The parties entered into a written contract, designated on its face as a “Standard Forum of Agreement Between Architect and Owner on a basis of a percentage of construction cost”. Said contract provided, inter alia, that the architects would be paid 8% of the cost of construction as defined in Article 3 thereof; that for the purpose of the first payment on their fee, and only for that purpose, the sum of $150,000 would be used as the cost of construction; that the architects’ estimates from time to time of the cost of construction were simply estimates and not binding; that if the construction was not completed their fee was to be determined on the lowest bid received from a qualified bidder; that the architects were to receive payments on their fee according to a schedule contained in the contract.
The evidence shows that the architects prepared the preliminary drawings, sketches, plans and specifications; that many changes were made as the building concept developed; that the cost of construction continually increased as time went on. Finally, the plans were put out to bid and the lowest bidder was $414,000. The appellees had paid appellants $12,000 on October 2, 1968, when the latter billed the former for another installment payment due at that time in the amount of $4,000. Appellees sent appellants a check for $4,000 with the legend thereon, “Paid in Full to date of abeyance”, which appellants retained and cashed. Appellees decided they could not afford to build at the bid price, so on March 10, 1969, appellants wrote appellees and offered to revise the plans in an effort to reduce the cost. However, appellees decided not to proceed further. When appellees refused to pay the balance of their fee, appellants brought this suit.

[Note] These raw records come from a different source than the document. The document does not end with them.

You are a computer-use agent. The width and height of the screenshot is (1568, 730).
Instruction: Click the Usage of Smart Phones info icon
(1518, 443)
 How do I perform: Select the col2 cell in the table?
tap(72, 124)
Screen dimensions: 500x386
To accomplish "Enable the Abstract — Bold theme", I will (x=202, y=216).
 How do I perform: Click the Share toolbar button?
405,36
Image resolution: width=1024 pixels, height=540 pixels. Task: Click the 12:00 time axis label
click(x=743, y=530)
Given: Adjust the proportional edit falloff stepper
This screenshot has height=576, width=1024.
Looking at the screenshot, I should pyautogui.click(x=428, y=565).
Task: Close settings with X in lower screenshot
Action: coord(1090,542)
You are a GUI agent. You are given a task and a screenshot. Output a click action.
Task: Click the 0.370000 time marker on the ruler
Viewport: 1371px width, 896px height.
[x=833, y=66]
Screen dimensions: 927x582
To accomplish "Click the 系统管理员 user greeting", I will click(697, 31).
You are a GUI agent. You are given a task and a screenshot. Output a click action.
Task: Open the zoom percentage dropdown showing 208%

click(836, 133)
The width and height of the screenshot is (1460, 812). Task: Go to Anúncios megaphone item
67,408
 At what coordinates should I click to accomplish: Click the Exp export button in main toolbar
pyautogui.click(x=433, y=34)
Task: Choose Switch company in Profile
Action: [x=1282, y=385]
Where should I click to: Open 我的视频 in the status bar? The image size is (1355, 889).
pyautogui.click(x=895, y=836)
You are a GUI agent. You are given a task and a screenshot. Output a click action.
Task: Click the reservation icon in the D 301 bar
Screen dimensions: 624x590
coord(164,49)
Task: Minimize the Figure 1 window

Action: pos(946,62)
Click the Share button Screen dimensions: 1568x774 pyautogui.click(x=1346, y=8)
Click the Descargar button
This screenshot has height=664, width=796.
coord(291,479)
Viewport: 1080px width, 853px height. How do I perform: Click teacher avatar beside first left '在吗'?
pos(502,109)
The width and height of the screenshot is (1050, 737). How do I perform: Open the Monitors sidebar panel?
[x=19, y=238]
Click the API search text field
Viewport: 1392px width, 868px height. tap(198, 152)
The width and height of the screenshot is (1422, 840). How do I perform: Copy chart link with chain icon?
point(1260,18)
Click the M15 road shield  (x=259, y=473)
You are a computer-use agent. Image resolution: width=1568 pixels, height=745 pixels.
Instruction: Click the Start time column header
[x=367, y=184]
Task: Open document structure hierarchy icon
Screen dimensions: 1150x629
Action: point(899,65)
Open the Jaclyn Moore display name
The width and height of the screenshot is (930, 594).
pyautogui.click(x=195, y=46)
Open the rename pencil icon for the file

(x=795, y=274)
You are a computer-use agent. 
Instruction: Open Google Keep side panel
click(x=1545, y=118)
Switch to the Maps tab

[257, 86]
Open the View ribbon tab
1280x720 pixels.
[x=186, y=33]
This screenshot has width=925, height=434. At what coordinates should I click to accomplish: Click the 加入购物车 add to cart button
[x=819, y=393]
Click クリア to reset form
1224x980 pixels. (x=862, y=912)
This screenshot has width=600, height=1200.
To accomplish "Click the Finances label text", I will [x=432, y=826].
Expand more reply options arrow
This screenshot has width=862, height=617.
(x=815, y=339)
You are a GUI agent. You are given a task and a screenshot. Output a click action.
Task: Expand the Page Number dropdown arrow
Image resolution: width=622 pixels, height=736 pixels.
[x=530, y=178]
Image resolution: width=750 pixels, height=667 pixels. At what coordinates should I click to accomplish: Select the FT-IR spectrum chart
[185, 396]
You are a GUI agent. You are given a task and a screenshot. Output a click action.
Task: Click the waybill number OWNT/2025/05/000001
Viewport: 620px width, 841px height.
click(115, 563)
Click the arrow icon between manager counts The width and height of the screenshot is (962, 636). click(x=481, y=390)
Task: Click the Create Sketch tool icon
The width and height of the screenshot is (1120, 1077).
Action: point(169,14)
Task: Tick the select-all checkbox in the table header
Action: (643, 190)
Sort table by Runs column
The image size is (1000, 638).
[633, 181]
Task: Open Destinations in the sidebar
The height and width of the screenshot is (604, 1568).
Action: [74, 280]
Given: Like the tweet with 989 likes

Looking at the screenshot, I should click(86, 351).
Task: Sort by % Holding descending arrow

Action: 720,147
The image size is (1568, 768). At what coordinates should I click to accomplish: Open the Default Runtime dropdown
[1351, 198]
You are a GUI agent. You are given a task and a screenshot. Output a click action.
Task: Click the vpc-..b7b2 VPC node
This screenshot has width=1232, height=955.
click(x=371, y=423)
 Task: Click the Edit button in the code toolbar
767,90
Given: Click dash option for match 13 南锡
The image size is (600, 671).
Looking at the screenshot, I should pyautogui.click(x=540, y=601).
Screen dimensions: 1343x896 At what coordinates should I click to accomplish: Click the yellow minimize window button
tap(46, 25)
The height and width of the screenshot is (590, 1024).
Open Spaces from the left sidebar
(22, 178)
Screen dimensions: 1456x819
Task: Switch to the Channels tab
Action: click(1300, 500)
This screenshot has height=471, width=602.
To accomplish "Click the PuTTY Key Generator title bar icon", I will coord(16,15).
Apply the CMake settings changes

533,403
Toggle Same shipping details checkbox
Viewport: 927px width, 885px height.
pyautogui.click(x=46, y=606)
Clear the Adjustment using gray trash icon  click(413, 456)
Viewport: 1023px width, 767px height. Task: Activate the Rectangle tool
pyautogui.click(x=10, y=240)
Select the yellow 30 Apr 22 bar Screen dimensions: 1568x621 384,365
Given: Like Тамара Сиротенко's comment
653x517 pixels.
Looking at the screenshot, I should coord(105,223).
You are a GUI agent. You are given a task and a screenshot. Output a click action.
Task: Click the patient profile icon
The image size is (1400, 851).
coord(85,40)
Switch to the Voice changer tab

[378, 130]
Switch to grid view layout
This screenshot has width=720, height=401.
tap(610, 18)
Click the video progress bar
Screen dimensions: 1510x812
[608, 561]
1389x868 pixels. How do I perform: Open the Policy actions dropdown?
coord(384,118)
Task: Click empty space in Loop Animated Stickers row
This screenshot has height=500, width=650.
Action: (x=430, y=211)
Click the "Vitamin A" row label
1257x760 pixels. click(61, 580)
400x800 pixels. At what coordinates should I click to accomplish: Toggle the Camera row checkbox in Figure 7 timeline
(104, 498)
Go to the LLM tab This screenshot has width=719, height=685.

The contract makes reference to certain things happening “when a fixed limit of construction cost is established”. It also provides that the agreement could be amended only by written instrument signed by both parties. There is no evidence of any “fixed limit of construction cost” ever having been arrived at or any written amendments signed by the parties. Appel-lees attempted to testify to some oral un*372derstanding fixing the limit at a lesser figure than the bid price, but objection thereto was sustained.
Appellee, Spero, testified at trial that appellants had fully performed their contract. The schedule of payments showed appellants were entitled to 80% of fee at the point in time and stage of the transaction when appellees elected to proceed no further. Accordingly, they were entitled to the balance of $10,521.00.
Appellees make much of the legend on the check, “Paid in Full to date of abeyance”. The invoice which this check responds to shows it to be a progress payment. There is no showing in the record of any dispute at that time between the parties. Thus, acceptance of the check with that legend thereon does not constitute an acceptance of it as full payment. 1 Fla.Jur., Accord & Satisfaction, § 5.
The final judgment for appellees is reversed with directions to enter a final judgment for appellants in the amount of $10,521.00, together with interest from December 7, 1970.
Reversed and remanded.
WALDEN, J., concurs. CROSS, J., dissents with opinion.